Here is a map to follow our travels:
Gigi picked us up after breakfast, and we headed to Bran Castle (along with the vacationing hordes). We looked at it from afar; it really isn’t where Vlad the Impaler (I.e. Dracula) lived, but his grandfather did, I think. We started walking through the market toward the castle, but it transpired that neither Jean nor I fancied going to the castle, so we did not. Instead we bought some sheep cheese in little tree bark containers that are supposed to preserve it (let’s hope). And we had some tea in a cute little cafe.
Next on the agenda was Peles Royal Castle, built at the turn of the 20th century. It was quite beautiful and had rooms full of displays of armaments and armors, a library to die for, and Turkish and other inspired rooms. Interesting even if castles aren’t really my cup of tea. I much prefer the old churches, wandering towns, and folk culture and heritage.
Speaking of tea, I must say that strong black tea is hard to find in Romania. Good thing I brought some with me. Black tea is generally a fruit tea (forest fruits, e.g.) which was tasty but not breakfast tea, and Earl Grey, about which I feel the same. The only spots with good black tea were those places we stayed that catered to Germans, which figures, as Germans have excellent tea!
Interlude: Of Soups & Desserts
We had our first lunch stop, which became a pattern for us, of soup (ciorba) with a dessert. The soups here were good, although there wasn’t as much variety as in Hungary or Poland. The main types were a tripe soup, which I passed on, and sour soup with chicken (generally a good choice) or beef, mushroom soup in Bukovina, goulash soup in Maramures (heaven), a meatball soup, and a bean barley soup with ham (excellent version at the inn at Red Lake). Dessert today, as many days, was pancakes (their version of the palacsinta in Hungary), filled with jam or chocolate. Very tasty. Other desserts included this insane version of fried donuts with wild blueberry jam and sour cream on top. Excellent but they honestly must either share desserts or really carb load. The first time I had them they gave two (and they are by no means smalll); the second time there were three! It was really a waste of food, unfortunately.
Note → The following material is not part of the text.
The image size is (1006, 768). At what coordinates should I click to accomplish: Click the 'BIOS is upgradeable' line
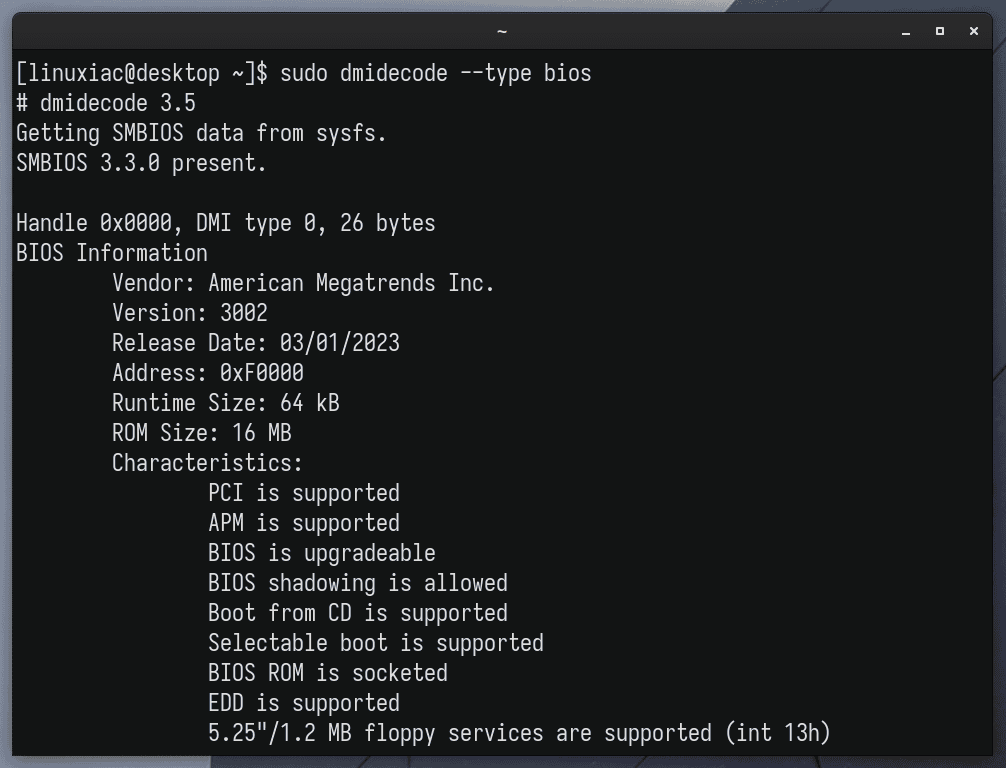(321, 553)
I cannot imagine who could eat all that! While we are discussing sweets, I will also say that I had an impressively good pain au chocolat at a gas station with a patisserie!
Final stop for our first day touring was the Sinai Monastery, built in the late 17th Century. The main religion here is Greek Orthodox, but in all the old churches the script tends to be in Cyrillic, as that was used in Romania until the 18th or 19th century when they adopted Romanian, a Romance language. I could pick out some words based on my knowledge of Spanish. This church had paintings on the inside and on the porch. The porch paintings are always of Judgement Day, showing heaven and hell. This one had graphic paintings of martyrs (heads chopped, etc.) inside on the calendar. Each of these churches seems to have a yearly church calendar, showing the feast days and such. Quite nice. The paintings here were done in the 18t C.
One more dinner on the square at the same place with our favorite waitress. More Ursus for me, and we both had trout for dinner (head and all).
Our friendly waitress took away the head and showed us the easy way to debone it. Very tasty fish! A fitting end to our stay in Brasov.